The rerouting of user traffic to Myetherwallet which led to $150,000 of cryptocurrency being taken from customer wallets may not have been the most significant hack in crypto terms but it certainly is notable for its meticulous execution.
The hackers for a period took over the connection to the Domain Name System (DNS) servers of Amazon Web Services which hosts the Myetherwallet website. They did this by hacking into the backbone of the internet - the Border Gateway Protocol (BGP) which is designed to exchange routing information across the internet. The hackers then redirected the traffic going to the Amazon DNS to their own servers, based in Russia, where they posed with a fake version of the Myetherwallet website.
In simple terms, internet traffic destined for the Ethereum website was tricked into going to a fake version of the site for two hours. People would have logged into the fake version allowing the hackers to obtain access to wallets and drain them of digital currency.
A two-pronged attack
Although it sounds like either Amazon Web Services (AWS) or Myetherwallet - or both - was hacked, technically neither of them were. An Amazon spokesperson said in a press statement, “neither AWS nor Amazon Route 53 were hacked or compromised. An upstream Internet Service Provider was compromised by a malicious actor who then used that provider to announce a subset of Route 53 IP addresses to other networks with whom this ISP was paired.”
This attack will be of high interest to those involved in cybersecurity. While DNS re-routing has been a common attack used for years and BGP is a well-known fundamental weak spot in the internet infrastructure it is quite uncommon to see both tactics employed in the same attack and it underscores the fragility of internet security.

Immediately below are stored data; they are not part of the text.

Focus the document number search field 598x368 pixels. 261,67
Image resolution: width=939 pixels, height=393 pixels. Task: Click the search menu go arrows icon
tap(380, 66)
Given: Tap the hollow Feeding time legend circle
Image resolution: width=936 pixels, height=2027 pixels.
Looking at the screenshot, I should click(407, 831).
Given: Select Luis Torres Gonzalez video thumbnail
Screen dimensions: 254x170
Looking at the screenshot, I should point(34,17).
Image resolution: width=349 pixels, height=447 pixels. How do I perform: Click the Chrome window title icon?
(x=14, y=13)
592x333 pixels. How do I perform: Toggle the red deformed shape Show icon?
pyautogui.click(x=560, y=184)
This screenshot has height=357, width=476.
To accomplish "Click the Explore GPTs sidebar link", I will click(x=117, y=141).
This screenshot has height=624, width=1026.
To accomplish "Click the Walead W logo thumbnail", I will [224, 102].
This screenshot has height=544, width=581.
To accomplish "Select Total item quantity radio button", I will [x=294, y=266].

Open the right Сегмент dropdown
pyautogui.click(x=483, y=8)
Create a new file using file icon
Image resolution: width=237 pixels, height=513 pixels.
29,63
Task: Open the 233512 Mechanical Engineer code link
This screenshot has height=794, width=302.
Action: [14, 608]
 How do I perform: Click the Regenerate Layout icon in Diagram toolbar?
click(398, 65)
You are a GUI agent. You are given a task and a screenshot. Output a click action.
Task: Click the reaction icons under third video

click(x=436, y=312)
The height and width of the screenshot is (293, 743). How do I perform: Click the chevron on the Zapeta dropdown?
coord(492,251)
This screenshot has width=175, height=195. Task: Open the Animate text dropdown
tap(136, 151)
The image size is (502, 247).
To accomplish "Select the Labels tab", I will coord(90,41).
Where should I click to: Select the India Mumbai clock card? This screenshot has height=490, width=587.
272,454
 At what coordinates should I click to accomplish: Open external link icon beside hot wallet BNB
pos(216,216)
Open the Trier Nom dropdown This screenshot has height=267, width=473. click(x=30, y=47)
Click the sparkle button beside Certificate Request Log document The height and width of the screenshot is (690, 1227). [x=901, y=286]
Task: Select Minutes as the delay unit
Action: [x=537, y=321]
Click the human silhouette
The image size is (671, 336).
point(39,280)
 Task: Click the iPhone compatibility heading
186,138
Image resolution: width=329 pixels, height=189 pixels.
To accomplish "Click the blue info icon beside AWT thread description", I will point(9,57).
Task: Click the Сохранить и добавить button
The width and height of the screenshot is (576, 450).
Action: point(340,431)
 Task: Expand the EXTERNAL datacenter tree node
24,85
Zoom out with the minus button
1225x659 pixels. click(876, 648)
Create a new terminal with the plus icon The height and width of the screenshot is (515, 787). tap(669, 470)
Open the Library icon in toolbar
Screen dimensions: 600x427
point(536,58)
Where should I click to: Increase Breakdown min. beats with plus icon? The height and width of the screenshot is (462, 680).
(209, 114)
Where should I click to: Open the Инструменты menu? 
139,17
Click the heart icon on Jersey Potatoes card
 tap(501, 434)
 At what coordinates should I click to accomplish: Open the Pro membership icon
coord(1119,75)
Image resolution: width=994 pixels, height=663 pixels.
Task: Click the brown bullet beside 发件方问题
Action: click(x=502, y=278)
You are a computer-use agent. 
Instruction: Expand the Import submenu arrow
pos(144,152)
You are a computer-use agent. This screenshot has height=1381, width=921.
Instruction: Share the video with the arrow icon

Patrick Blampied, an information security manager, agrees that neither Amazon nor Myetherwallet was at fault. “This was not as a result of a flaw or vulnerability within Ethereum or AWS,” he said. “Amazon’s DNS servers would have had no idea that the paths coming from the BGP routers were re-routed.”
Companies subscribe to AWS for DNS services. DNS records include an IP address that matches a website url. “Just like a phone contact has a phone number and a person's name. In the cell phone example it’s like hacking the cell tower and rerouting the phone call to another phone. Same phone number but routed elsewhere.”
Blampied said, in using the cell phone example to think of BGP routers like a cell tower: “These routers are the backbone of the internet and often sit within ISPs [internet service providers] or core network data centers. They all update each other in a domino effect automatically with records of where other routers are, so to manage sending traffic on a path via A to B.”
On top of the estimated $150,000 in ether that was stolen, The Verge reported that the hacker's wallet was also funded with about $17 million.
“This is a very interesting hack to me as it was very well planned and architected. It's more to do with the use of very old technology in the BGP protocol that has been used for years to run the internet. This was well-funded and supported as the resources needed to re-route traffic is not insignificant - it was very likely Russia-state sanctioned. North Korea is trying this approach."
Russia has been known to do this before and routed traffic from an ISP destined for Mexico via Belarus.
Myetherwallet is so far the only entity to report stolen funds but considering the control the hackers had of the ISP server for those hours and the scale of the operation it wouldn’t be surprising if more instances come to light.